Specifically, I talk about basic bow safety, where you can practice, and the actual shooting process. I also talk about some archery tips I’ve learned over the years.
But first, I’ll be upfront with you…my experience with recurve bows is limited. I have, however, hunted with a compound bow for most of my life, and so this article mostly focuses on how to shoot a compound bow.
Basic Bow Safety Considerations
Though bows don’t seem to frighten people as much as guns, they are still a hunting weapon. And any weapon can be capable of hurting yourself or someone else if you use it the wrong way. So before you learn how to shoot a bow, please learn how to practice safely!
Similar to a firearm, always point a drawn bow in a safe direction. Even field tips can kill someone. Never shoot at something if you aren’t 100% sure it is an animal or target you want to shoot at. Importantly, you need to consider what’s beyond your target too – choose a solid backstop, such as an earthen berm or a shed wall. That way, if you miss your target, it won’t go anywhere. Also, never dry fire a bow – that is, shoot it without an arrow nocked. This can cause bow failure and could injure you.
How to Find an Archery Range
Practice makes perfect, right? That means repetition is your friend. So the more archery sessions you can fit in over the summer, the better prepared you’ll be for archery season.
The best place to practice a bow (if you’ve got the room and it is legal) is your back yard. You won’t find a more convenient spot to simply step out and shoot a few arrows each day. You can even leave your archery targets out to save more time. But that’s not always practical for everyone, especially if you live in an urban environment.
So your other options include indoor or outdoor shooting ranges. Many sporting goods stores and archery shops have archery lanes set up for you to practice. Some even offer video simulators, which can be pretty exciting. If you like to keep things more realistic (i.e., outdoors), try googling “outdoor archery ranges near me” or “archery shooting range near me” – something to that effect. To make it even easier on you, search your location at the Archery360 website, which lists archery shops and shooting ranges in one place.

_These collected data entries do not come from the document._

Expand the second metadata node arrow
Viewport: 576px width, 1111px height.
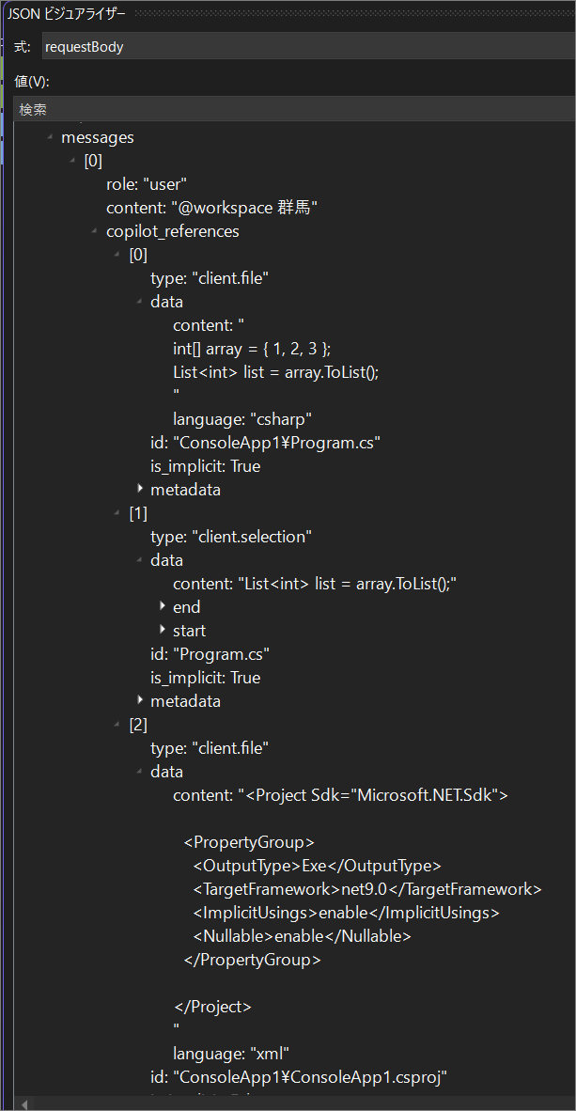(140, 701)
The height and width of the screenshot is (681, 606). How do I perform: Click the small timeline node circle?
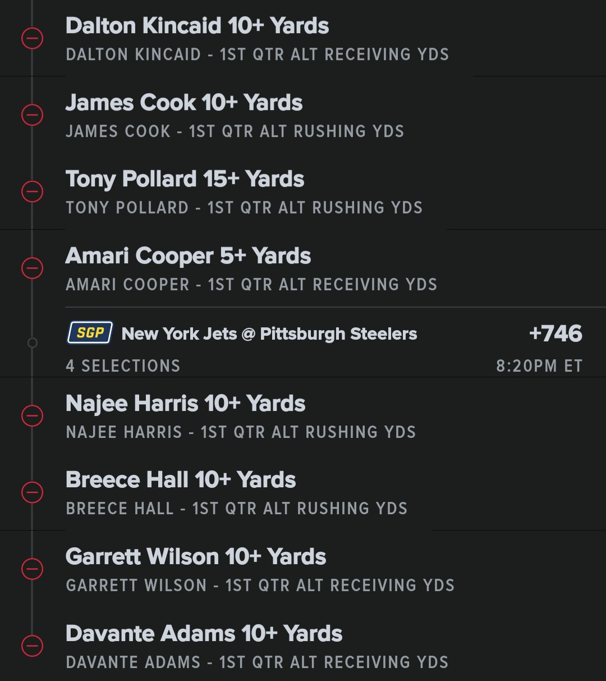33,342
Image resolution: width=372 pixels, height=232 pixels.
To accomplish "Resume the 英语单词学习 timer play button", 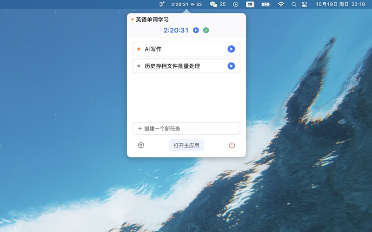I will click(196, 30).
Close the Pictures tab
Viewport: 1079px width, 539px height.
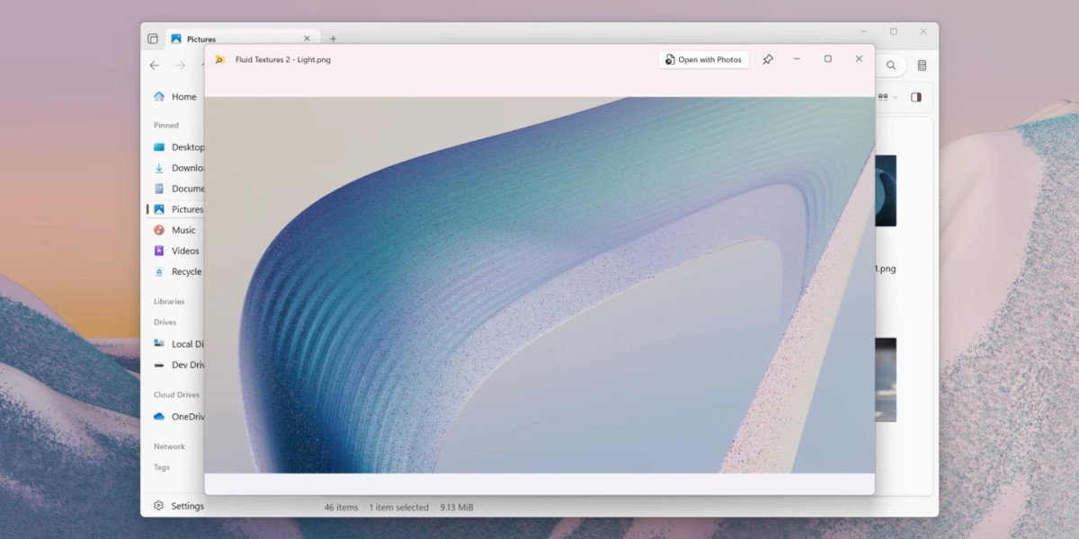[307, 39]
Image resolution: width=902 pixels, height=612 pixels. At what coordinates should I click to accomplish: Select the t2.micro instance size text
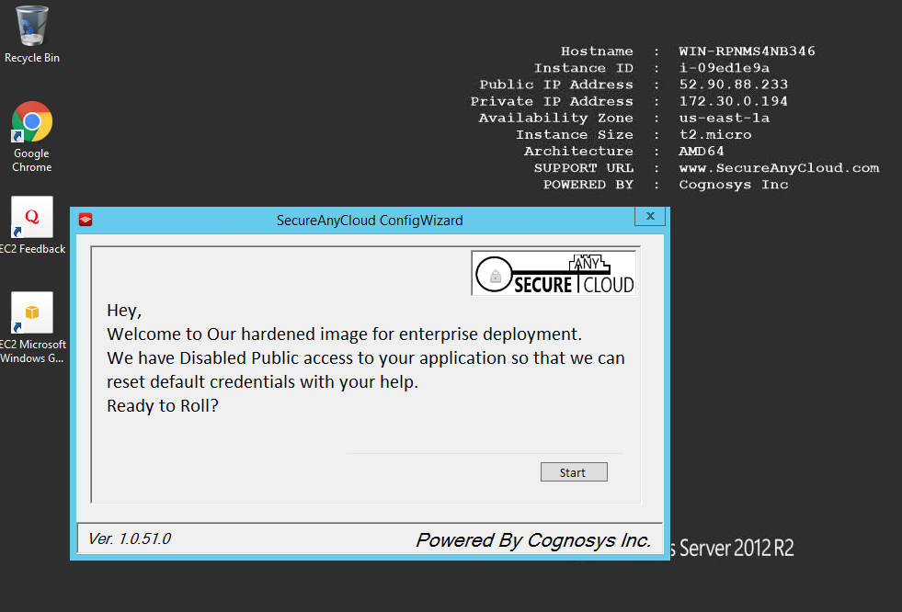pos(714,134)
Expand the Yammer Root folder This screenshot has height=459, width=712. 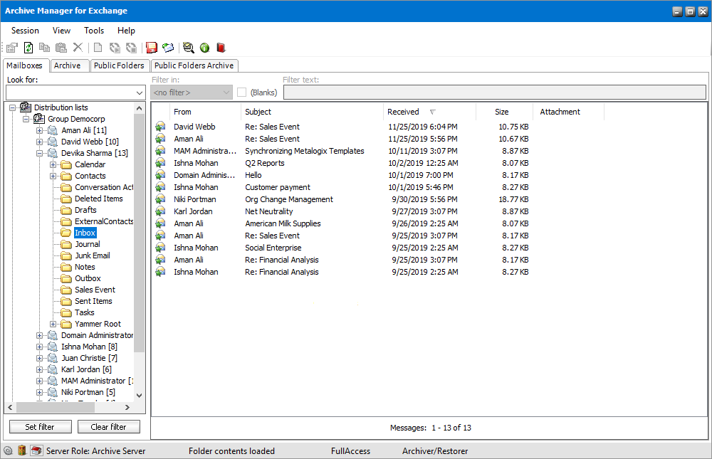point(53,324)
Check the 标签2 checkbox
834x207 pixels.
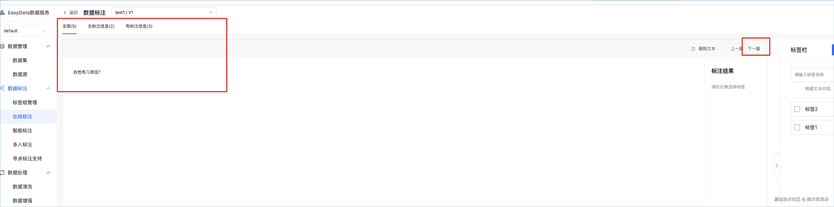pyautogui.click(x=797, y=109)
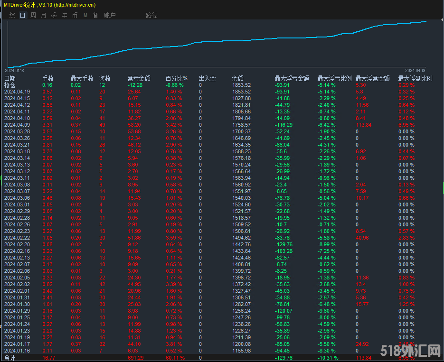Click the 余额 balance column header
The width and height of the screenshot is (444, 362).
click(x=237, y=78)
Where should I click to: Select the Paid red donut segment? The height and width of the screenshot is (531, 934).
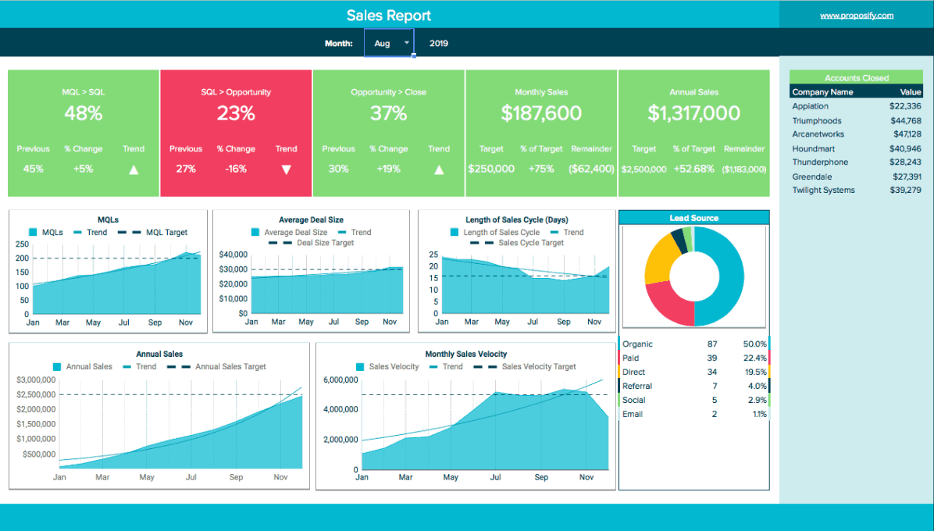tap(666, 302)
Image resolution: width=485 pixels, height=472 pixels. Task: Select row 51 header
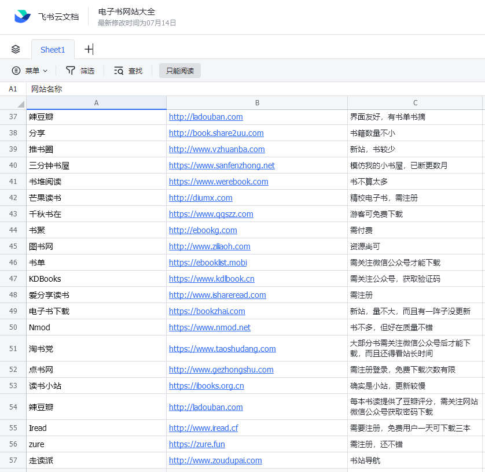tap(13, 349)
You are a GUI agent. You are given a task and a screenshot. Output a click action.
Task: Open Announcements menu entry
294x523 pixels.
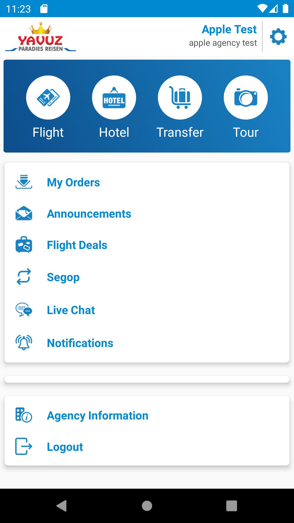(x=147, y=214)
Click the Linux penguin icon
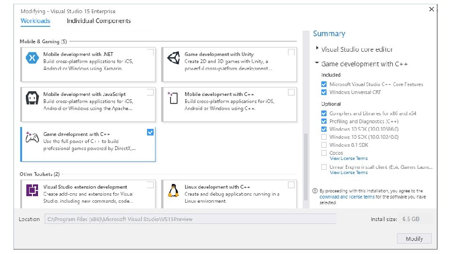451x254 pixels. click(173, 191)
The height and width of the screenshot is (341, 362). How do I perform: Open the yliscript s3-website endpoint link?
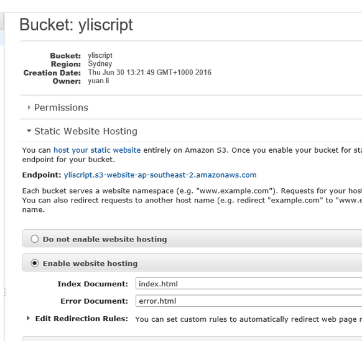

One of the more exciting archery practice options is to go to a 3D archery range. These ranges will have several different 3D archery targets set up for you to shoot at, and some events are set up like a golf course where each “hole” is a different animal. This is really helpful for visualizing an actual hunt, and there are 3D targets for just about any animal (real or fake) out there. Fancy shooting at aliens or zombies? You’re covered.
How to Shoot a Bow for Beginners
This section will again focus on compound bows. However, some of the basic mechanics of how to shoot a bow can be applied to recurve bows too.
Archery Stance Tips
Keep your feet planted shoulder width apart, about 45 degrees to your target. That means the leg on your bow arm’s side (the one holding the bow grip) should be leading in front with your other leg located rearward. For the best compound bow shooting form, don’t lock your knees – staying loose will actually make you more stable.
How to Nock an Arrow
You’ll probably notice that your arrows have three vanes (the fletching on the rear end that stabilizes the arrow in flight). Two will be a certain color, and the other vane (the index vane) will be a different color. Ever wonder what that was for?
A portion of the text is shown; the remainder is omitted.